> [DIRECTIONS FOR THIS TASK]
Reproduce the entries below exactly, but only from the line containing "Click the DD67000 HF legend entry" to the line containing "Given: Open the fox browser icon", inclusive.

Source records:
☆ ☆ ☆

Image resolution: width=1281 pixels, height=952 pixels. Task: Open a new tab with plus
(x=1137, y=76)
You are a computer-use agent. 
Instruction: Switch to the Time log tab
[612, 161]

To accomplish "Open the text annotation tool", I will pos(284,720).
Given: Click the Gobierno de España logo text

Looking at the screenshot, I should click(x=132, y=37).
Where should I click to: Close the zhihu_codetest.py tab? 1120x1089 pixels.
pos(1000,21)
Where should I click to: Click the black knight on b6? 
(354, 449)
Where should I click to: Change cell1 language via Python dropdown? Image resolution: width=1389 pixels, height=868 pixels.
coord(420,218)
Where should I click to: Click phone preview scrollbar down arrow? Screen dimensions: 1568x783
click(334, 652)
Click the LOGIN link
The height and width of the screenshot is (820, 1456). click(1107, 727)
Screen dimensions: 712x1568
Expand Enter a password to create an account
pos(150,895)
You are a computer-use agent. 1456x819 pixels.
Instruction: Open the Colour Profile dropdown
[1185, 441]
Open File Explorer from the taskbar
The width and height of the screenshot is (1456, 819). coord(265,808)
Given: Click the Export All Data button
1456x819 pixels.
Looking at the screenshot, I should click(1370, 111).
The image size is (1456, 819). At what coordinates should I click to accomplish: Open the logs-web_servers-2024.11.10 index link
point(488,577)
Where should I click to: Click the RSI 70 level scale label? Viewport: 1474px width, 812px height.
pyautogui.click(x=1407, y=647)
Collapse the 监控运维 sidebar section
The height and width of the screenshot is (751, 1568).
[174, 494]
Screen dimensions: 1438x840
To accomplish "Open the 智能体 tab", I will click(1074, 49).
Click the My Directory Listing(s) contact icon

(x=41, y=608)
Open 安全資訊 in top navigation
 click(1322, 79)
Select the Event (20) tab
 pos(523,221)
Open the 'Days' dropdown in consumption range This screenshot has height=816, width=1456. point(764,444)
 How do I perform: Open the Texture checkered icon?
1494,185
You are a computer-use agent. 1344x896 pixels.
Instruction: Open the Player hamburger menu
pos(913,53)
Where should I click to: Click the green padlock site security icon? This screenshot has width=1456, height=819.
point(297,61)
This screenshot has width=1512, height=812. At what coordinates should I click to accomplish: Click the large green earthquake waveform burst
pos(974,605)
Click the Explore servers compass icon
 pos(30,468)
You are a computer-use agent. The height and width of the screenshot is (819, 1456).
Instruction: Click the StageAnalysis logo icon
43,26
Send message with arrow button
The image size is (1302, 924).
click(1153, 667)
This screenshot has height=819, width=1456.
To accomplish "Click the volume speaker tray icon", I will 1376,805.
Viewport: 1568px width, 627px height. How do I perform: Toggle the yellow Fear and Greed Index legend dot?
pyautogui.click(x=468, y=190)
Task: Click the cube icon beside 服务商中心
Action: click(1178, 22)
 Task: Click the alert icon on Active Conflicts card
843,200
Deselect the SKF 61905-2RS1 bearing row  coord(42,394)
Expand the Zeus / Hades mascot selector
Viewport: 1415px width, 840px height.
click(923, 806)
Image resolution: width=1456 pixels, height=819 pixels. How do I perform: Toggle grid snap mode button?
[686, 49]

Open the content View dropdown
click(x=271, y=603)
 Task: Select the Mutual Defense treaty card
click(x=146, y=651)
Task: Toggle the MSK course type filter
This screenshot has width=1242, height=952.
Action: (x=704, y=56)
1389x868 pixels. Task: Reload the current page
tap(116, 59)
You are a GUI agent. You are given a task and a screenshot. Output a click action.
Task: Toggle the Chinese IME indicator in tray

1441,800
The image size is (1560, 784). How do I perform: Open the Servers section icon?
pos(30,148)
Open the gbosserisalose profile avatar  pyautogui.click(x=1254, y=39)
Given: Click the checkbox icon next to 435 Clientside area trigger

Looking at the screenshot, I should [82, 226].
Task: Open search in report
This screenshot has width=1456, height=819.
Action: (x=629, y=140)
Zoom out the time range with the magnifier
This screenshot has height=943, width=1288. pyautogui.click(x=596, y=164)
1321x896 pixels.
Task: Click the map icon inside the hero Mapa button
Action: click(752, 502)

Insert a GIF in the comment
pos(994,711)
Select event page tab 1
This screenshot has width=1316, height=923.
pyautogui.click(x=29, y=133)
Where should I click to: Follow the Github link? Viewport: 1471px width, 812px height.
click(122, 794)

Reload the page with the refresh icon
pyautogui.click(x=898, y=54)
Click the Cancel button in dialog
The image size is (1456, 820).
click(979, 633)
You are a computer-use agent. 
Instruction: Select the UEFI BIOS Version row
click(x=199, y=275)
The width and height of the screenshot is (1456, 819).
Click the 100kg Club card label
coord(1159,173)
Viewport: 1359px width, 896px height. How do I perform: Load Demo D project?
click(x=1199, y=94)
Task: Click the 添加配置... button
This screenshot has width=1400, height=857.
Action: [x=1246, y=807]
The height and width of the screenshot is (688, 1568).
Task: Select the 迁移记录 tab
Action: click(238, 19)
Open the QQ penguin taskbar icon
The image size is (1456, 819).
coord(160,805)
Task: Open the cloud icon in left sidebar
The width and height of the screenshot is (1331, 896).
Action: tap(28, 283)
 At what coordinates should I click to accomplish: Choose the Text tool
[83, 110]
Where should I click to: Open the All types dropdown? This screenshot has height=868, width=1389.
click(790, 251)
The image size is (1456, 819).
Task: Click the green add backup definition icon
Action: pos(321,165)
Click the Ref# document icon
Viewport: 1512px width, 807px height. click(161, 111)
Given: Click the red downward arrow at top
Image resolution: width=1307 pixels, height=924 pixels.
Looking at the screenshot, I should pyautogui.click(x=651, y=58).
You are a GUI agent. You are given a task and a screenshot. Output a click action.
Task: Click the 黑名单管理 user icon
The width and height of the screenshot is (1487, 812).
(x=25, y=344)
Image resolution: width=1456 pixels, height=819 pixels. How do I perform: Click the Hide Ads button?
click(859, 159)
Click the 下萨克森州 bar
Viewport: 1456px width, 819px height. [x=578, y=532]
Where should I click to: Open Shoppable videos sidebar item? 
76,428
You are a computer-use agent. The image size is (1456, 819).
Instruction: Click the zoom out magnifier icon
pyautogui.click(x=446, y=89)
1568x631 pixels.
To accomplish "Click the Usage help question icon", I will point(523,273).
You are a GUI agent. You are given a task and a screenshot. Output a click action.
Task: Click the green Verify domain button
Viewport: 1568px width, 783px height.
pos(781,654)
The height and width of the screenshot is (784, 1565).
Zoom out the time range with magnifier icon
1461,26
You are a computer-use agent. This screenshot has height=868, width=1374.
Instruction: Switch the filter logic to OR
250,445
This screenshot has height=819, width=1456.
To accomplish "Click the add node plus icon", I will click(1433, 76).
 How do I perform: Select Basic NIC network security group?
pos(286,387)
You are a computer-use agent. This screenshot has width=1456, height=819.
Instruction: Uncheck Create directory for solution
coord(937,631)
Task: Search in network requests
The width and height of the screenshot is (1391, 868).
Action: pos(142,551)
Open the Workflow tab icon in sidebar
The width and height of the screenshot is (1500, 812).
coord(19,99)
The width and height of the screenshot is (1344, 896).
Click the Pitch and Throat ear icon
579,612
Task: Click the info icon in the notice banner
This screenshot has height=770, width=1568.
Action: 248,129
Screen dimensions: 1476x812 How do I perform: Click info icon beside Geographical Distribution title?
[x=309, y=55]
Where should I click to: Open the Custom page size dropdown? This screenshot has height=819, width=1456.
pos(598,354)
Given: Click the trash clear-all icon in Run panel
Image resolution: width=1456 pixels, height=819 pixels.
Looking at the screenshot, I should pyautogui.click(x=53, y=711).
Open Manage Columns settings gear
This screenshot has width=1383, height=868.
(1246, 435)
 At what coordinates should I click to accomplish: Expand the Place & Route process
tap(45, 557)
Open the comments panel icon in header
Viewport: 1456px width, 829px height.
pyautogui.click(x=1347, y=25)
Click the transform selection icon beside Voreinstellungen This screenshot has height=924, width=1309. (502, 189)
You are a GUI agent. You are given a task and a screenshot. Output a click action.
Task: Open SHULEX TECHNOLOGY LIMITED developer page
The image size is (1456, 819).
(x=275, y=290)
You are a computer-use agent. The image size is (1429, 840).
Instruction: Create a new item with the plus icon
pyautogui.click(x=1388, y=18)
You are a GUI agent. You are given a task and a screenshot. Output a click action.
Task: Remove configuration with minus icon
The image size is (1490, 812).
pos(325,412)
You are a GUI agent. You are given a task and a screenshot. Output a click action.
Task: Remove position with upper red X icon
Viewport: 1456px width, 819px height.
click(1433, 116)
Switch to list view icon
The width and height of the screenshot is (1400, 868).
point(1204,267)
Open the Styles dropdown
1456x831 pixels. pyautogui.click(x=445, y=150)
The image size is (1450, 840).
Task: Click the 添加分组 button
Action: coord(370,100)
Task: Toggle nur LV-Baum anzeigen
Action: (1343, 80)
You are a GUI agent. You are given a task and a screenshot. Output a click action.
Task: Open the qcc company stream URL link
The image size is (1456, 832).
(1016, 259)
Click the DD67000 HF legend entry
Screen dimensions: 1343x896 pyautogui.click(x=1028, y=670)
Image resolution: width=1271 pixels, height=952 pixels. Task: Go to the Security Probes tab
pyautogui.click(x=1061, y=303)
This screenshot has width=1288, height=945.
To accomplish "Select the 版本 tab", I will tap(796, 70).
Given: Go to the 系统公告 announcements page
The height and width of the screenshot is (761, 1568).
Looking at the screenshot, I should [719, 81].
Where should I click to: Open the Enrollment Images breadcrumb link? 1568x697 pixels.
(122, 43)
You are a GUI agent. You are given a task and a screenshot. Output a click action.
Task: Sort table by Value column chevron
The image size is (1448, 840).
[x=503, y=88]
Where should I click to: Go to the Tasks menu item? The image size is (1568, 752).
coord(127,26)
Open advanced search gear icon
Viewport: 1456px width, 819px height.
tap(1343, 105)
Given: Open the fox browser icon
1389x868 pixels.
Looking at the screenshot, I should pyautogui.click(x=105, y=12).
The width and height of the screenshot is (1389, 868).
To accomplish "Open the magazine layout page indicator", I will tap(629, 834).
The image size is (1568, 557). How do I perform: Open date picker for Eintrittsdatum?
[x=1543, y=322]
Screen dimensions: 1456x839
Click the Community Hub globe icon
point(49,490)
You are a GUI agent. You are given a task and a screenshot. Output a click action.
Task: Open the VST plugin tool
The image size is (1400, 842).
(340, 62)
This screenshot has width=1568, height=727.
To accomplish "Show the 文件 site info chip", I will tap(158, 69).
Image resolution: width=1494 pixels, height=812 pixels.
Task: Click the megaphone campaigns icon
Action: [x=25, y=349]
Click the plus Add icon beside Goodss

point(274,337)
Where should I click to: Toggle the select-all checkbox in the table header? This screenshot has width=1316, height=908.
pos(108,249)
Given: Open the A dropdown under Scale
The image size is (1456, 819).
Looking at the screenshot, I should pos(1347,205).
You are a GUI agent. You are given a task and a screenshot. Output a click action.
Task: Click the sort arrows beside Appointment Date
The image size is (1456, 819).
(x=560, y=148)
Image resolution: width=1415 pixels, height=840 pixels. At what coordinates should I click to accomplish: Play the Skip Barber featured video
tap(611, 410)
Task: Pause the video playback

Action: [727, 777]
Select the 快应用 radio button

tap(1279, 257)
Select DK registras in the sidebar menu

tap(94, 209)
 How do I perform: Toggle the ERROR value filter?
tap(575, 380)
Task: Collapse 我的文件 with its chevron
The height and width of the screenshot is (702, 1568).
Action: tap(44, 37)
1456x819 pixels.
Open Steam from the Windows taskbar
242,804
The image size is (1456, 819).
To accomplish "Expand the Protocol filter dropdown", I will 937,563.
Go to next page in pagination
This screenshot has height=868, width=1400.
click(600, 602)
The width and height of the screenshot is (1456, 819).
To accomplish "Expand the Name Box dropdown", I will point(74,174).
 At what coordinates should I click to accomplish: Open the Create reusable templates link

☆ ☆ ☆

> [FINAL ANSWER]
Click the DD67000 HF legend entry
Screen dimensions: 1343x896 pyautogui.click(x=1028, y=670)
Image resolution: width=1271 pixels, height=952 pixels. Task: Go to the Security Probes tab
pyautogui.click(x=1061, y=303)
This screenshot has width=1288, height=945.
To accomplish "Select the 版本 tab", I will tap(796, 70).
Given: Go to the 系统公告 announcements page
The height and width of the screenshot is (761, 1568).
Looking at the screenshot, I should [719, 81].
Where should I click to: Open the Enrollment Images breadcrumb link? 1568x697 pixels.
(122, 43)
You are a GUI agent. You are given a task and a screenshot. Output a click action.
Task: Sort table by Value column chevron
The image size is (1448, 840).
[x=503, y=88]
Where should I click to: Go to the Tasks menu item? The image size is (1568, 752).
coord(127,26)
Open advanced search gear icon
Viewport: 1456px width, 819px height.
tap(1343, 105)
Given: Open the fox browser icon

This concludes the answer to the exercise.